Who says you can't do good just traveling to pristine Nicaragua beaches! Not Paso Pacifico!
Do Good - Travel south - Ruta del Sur
Most visitors may associate Nicaragua’s southern Pacific Coast with the quaint, seaside tourist town of San Juan del Sur, a busy cruise port and popular surfer spot.
Now, Paso Pacifico, a women-run conservation organization has a special tourism strategy to protect the forests, ocean and endangered wildlife. If you’re ready to be adventurous, want to get close to nature, meet and greet locals and help save the planet - just by visiting - go with Paso Pacifico! Forget shopping for trinkets or expensive ship-planned excursions. Head to the Ruta del Sur for safe, family-friendly fun.
|A mother turtle lays eggs at Refugio de Vida Silvestre La Flor|
Think turtles! This zone is an important nesting place for endangered species. Paso Pacifico offers a tour with their guides to visit Refugio de Vida Silvestre La Flor, just a half-hour (20 km) from San Juan del Sur.
Here, visitors can approach these gigantic reptiles and their new babies.

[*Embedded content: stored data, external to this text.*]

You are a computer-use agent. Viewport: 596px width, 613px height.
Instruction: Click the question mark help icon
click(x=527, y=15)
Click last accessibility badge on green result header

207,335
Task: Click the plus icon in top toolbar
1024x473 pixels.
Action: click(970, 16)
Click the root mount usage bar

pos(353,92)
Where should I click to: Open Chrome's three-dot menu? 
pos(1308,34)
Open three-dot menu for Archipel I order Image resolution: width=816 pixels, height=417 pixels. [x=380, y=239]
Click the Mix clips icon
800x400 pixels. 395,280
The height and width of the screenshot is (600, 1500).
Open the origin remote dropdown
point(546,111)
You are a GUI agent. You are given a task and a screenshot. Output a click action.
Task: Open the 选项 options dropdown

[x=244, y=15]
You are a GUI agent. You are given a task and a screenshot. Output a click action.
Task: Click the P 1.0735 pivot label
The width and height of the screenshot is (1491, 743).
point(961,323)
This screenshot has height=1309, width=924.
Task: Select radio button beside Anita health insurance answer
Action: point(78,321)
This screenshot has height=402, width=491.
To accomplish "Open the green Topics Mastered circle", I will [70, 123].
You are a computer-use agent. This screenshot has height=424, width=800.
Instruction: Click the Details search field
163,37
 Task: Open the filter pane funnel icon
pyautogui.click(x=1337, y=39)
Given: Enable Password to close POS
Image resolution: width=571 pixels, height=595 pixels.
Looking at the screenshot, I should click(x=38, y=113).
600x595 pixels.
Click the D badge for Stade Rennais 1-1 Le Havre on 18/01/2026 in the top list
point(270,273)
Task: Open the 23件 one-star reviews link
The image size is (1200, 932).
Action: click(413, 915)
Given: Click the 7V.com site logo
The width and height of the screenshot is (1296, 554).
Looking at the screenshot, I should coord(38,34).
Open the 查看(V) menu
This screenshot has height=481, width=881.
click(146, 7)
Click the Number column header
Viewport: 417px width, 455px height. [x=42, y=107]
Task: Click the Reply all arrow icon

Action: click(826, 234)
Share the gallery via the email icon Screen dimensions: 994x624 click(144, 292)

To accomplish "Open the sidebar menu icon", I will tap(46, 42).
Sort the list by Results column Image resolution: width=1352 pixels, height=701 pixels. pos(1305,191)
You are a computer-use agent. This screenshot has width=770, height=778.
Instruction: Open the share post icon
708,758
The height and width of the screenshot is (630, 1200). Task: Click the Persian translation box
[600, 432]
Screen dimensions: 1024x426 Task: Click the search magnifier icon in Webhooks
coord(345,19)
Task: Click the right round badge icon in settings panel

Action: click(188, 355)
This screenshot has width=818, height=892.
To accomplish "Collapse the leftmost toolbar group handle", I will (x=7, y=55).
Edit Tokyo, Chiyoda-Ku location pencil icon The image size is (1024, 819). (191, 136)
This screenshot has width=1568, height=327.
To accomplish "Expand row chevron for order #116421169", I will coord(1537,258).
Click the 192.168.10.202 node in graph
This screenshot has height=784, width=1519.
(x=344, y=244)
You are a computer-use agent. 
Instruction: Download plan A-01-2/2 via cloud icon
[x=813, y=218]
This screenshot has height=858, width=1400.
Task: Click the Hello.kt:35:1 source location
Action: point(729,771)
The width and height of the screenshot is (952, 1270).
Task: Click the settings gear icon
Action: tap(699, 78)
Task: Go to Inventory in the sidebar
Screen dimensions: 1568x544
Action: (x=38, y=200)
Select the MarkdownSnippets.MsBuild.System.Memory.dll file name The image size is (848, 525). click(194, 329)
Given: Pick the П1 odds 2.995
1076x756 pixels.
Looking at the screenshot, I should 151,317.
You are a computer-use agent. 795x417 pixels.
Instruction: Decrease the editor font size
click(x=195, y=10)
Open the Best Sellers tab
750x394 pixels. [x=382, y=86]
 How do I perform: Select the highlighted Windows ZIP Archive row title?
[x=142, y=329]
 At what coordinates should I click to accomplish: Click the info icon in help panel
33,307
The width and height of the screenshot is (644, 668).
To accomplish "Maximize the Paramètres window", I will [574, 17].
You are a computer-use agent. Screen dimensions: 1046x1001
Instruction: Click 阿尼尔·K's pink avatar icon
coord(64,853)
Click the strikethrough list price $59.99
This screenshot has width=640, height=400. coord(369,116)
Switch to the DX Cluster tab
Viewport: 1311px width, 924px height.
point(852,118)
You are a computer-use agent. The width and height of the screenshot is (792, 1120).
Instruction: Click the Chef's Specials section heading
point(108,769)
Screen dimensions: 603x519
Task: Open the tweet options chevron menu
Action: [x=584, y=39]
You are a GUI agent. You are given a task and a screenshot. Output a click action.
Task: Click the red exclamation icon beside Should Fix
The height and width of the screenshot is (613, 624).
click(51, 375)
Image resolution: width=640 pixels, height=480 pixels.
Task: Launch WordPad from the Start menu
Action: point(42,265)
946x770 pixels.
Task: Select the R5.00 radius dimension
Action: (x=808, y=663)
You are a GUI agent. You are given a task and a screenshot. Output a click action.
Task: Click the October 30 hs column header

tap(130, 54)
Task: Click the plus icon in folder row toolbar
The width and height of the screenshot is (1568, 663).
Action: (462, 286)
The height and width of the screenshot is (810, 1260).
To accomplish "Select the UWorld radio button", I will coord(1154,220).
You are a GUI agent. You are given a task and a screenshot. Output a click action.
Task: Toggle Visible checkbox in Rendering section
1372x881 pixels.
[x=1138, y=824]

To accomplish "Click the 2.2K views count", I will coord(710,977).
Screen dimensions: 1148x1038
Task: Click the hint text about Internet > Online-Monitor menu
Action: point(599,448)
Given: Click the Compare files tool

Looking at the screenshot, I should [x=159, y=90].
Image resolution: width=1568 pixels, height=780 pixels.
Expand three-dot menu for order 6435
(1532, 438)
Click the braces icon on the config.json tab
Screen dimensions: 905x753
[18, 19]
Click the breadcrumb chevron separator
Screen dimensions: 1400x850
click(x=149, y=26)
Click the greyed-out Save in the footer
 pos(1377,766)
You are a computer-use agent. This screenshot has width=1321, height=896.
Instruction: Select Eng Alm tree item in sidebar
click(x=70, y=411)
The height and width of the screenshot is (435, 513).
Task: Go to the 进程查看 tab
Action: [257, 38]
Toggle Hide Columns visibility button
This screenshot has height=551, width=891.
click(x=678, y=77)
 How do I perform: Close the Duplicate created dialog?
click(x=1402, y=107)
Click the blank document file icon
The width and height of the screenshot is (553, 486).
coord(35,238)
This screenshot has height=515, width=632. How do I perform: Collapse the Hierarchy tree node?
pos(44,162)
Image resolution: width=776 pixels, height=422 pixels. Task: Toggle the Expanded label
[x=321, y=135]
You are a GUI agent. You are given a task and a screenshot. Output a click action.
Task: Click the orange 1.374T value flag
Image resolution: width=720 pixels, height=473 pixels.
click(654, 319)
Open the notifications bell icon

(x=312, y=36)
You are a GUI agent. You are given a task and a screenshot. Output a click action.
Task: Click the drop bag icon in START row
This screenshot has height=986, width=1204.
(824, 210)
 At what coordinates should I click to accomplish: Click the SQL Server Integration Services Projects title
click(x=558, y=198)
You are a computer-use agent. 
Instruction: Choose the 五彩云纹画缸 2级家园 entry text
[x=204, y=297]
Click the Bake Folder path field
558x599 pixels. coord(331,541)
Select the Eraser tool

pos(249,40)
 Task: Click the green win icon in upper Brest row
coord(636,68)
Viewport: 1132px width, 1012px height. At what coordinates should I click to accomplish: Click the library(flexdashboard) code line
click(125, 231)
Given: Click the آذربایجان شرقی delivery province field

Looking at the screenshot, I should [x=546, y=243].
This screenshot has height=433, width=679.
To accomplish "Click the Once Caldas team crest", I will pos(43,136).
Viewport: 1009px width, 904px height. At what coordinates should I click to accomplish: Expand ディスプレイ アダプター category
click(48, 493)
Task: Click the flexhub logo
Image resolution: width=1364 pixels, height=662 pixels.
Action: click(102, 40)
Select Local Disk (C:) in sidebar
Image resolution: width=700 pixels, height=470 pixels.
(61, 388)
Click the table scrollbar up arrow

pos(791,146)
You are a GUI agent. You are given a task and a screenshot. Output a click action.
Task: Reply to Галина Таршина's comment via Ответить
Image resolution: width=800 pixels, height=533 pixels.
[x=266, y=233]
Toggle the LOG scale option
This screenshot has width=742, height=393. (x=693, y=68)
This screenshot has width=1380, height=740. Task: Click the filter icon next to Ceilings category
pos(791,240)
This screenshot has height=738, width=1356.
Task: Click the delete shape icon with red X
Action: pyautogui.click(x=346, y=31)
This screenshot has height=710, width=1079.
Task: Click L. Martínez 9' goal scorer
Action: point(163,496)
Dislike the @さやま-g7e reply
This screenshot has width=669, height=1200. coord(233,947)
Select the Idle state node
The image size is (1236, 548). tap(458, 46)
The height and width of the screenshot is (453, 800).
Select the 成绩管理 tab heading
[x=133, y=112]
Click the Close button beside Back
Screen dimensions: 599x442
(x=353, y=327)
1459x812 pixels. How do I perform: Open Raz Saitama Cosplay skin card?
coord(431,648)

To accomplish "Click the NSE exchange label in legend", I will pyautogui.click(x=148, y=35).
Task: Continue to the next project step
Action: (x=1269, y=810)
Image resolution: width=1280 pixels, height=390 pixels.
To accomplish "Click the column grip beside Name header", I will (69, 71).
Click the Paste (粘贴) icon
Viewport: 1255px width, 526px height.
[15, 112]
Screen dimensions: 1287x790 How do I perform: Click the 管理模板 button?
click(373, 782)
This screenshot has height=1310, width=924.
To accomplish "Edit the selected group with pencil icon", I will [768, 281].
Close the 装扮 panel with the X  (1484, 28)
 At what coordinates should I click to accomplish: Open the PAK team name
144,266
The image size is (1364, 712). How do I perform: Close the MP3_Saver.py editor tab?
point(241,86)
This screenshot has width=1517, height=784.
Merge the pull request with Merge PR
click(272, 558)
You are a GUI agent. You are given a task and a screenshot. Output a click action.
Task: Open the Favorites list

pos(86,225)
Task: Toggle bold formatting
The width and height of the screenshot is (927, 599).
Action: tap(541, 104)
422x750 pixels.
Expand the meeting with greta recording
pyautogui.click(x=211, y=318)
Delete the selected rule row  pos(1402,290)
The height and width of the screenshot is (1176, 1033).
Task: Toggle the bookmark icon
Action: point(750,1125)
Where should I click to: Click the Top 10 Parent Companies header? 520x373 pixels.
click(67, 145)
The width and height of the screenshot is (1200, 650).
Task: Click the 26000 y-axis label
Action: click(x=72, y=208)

But don't touch! The refuge draws thousands of olive ridleys, hawksbill, leatherback and green sea turtles every year.
If you get there between July and December, the beaches are flooded with mama “tortugas” and newborns. Paso Pacifico guides - even children - can tell you why their existence is under threat from humans, what they do to save them, and the turtles’ crucial role for millions of years in maintaining central America's earth-saving biodiverse ecosystem. Both leatherbacks and hawksbills are critically endangered. You also receive a special ranger guide and visit to an on-site interpretation center. See what Paso Pacifico does here with turtles.
|Lulu with our fishermen and boat in the distance.|
Paso Pacifico also goes out to sea - to swim with turtles and maybe dolphins! Skilled fishermen conducts snorkeling adventures on a motorboat, and know just where to go to find entertaining marine life. A refreshing dip is followed by lunch served on a pristine, deserted white sand beach. You also can get to the La Flor turtle refuge this way, by boat.
When Lulu and I motored into the Pacific with Yorlin, our fisherman guide, it was February, off-season for nesting. Nonetheless, our trusty guide scanned the horizon to find the “tortugas.” When the small leather heads of the giant turtles emerged, Lulu and I delightfully jumped into the water, equipped with snorkel and fins. What a thrill to see the huge flappers of these marine animals through our masks - as they disappeared into the depths of the sea.
Stay tuned for our next blog.... from the turtles to the forests.... Want to go here? Paso Pacifico's excursions are new and cheap! So, if you want an adventure, can escape luxury for a bit for a safe, educational, earth-saving family fun, then:
Nancie L. Katz is a New York-based investigative journalist, writing about pristine, ecotourism destinations where travelers can experience unique forays into nature with friendly locals - and save the planet at the same time! Join her on Facebook at Good Green Travel or contact her at: firstname.lastname@example.org.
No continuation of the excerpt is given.